** Stated task 1 **
Repeat the part of the forum post starting at "[file_list, path_n] = uigetfile('*dark.pico', 'Grab" and ending at "writetable(T1,'filename1.csv')", keeping every character as it stands.
** Stated task 2 **
For each statement, say yes or no to whether the forum post supports it, and quote the exact words of the post that decide it: (a) The poster wants to read all 50 files. (b) The poster wants the structs compiled into Excel workbooks. (c) The post is dated 23 Jan 2022.

For more details on conversion of JSON datatypes to MATLAB data types refer this link

Arvind Gauns
Arvind Gauns on 23 Jan 2022
I have a bunch of JSON files to get infornmation from. Eah file has got three structs within it.
I want to run a batch process to read all the 50 files and seperate the three structs and compile them into three csv files.
Can you help me with it ? I am sharing my code herebelow. Thank you in advance.
[file_list, path_n] = uigetfile('*dark.pico', 'Grab all the files', 'MultiSelect','on');
if iscell (file_list)== 0
file_list = (file_list)
end
T = array2table(file_list);
for i = 1:length(file_list);
loadfile = loadjson('{1}');
s = struct(loadfile);
x = s.Spectra(1).Pixels(:);
T1 = table(x);
x1 = s.Spectra(1).Metadata().Datetime;
x2 = s.Spectra(1).Metadata().Direction;
writetable(T1,'filename1.csv')
y = s.Spectra(2).Pixels(:);
T2 = table(y);
y1 = s.Spectra(2).Metadata().Datetime;
y2 = s.Spectra(2).Metadata().Direction;
writetable(T2,'filename2.csv')
z = s.Spectra(3).Pixels(:);
T3 = table(z);
z1 = s.Spectra(3).Metadata().Datetime;
z2 = s.Spectra(3).Metadata().Direction;
writetable(T3,'filename3.csv')

** Dataset extract **
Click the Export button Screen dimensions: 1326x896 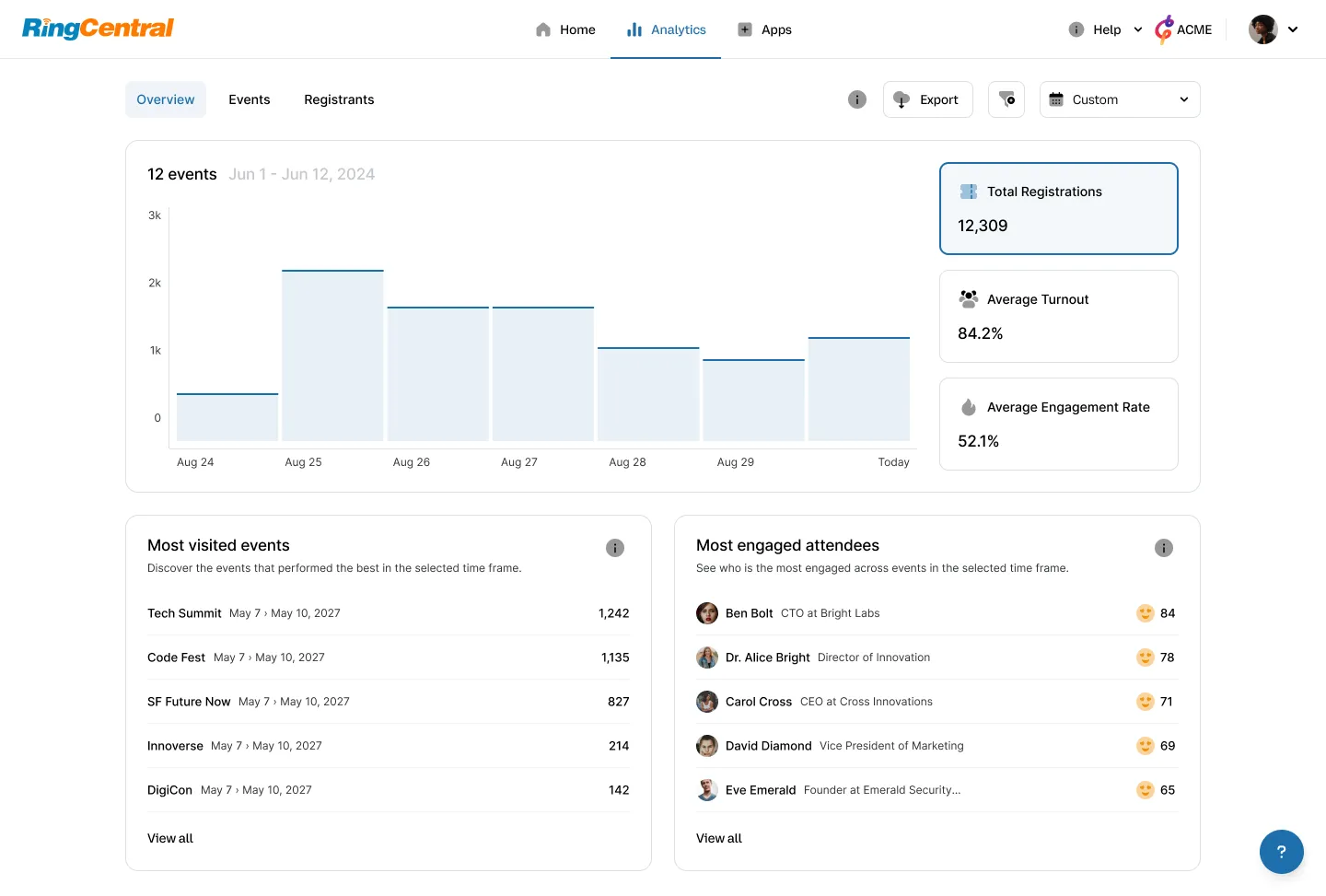(927, 99)
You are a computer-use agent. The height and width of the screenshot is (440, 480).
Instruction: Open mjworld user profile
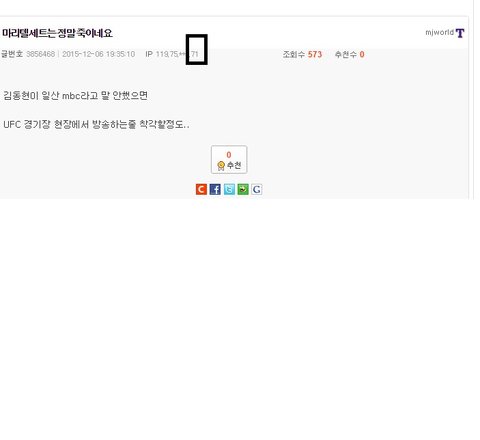click(x=439, y=33)
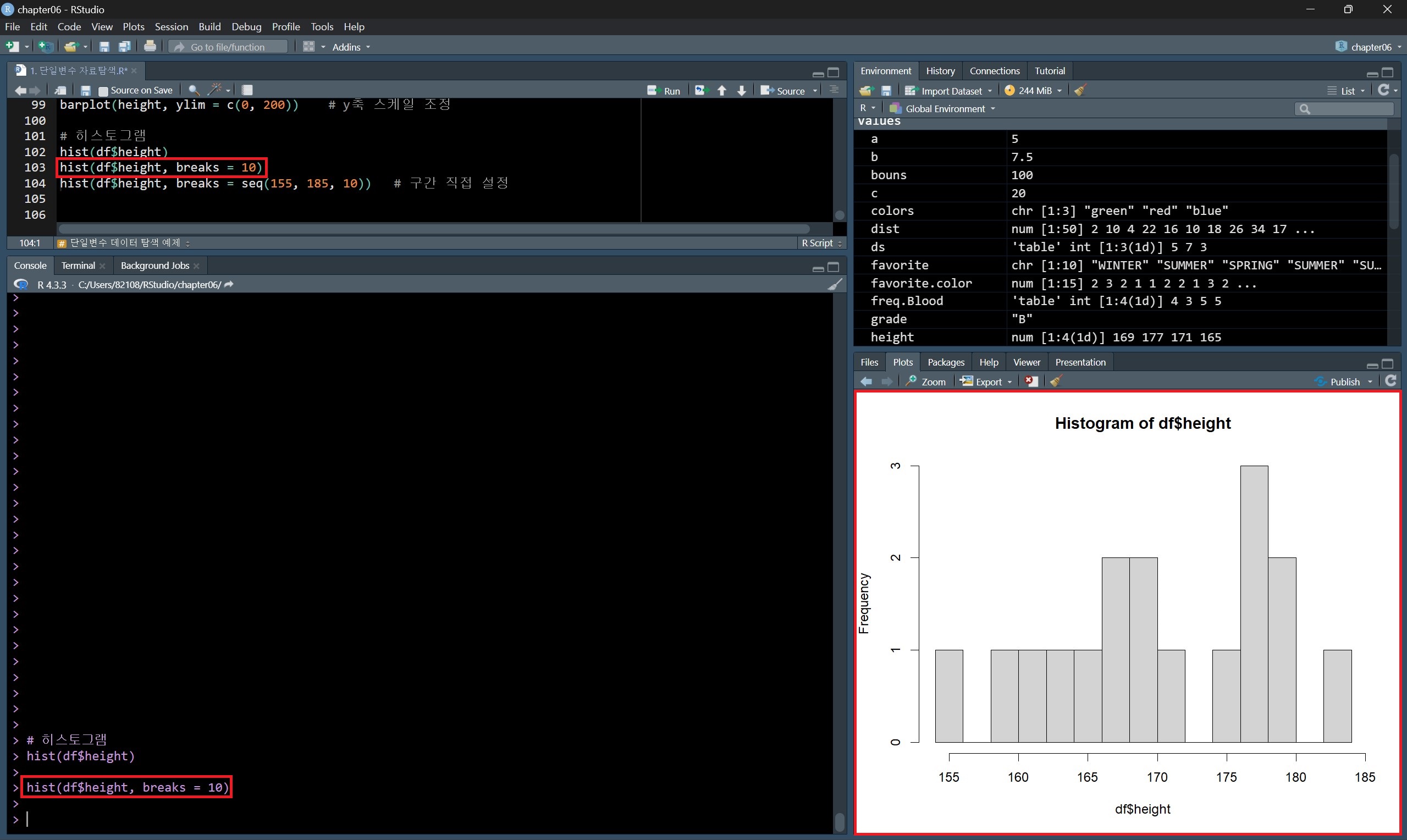Screen dimensions: 1407x840
Task: Clear all plots with the broom icon
Action: click(1056, 382)

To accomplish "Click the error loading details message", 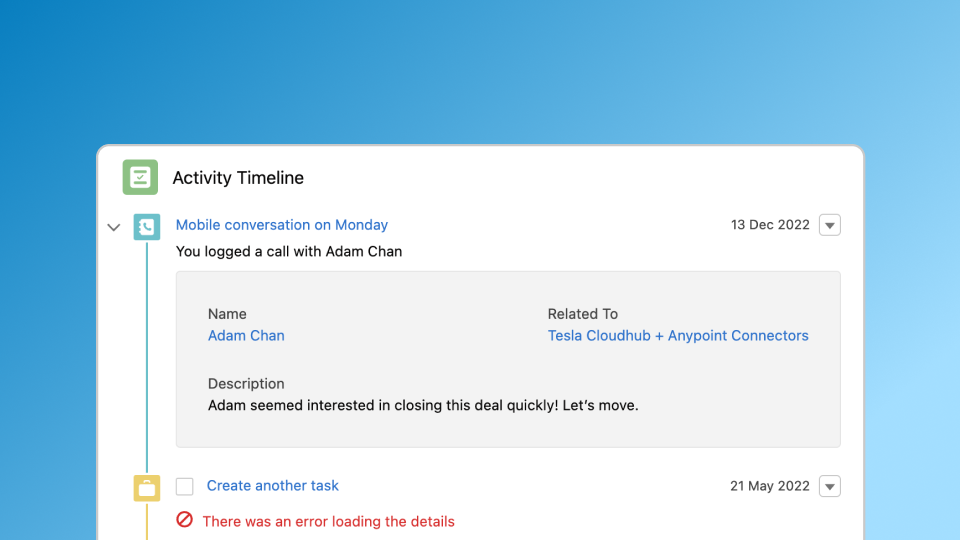I will tap(328, 521).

** Expected output 1 **
[file_list, path_n] = uigetfile('*dark.pico', 'Grab all the files', 'MultiSelect','on');
if iscell (file_list)== 0
file_list = (file_list)
end
T = array2table(file_list);
for i = 1:length(file_list);
loadfile = loadjson('{1}');
s = struct(loadfile);
x = s.Spectra(1).Pixels(:);
T1 = table(x);
x1 = s.Spectra(1).Metadata().Datetime;
x2 = s.Spectra(1).Metadata().Direction;
writetable(T1,'filename1.csv')

** Expected output 2 **
(a) Yes: "read all the 50 files"
(b) No: "compile them into three csv files"
(c) Yes: "Arvind Gauns on 23 Jan 2022"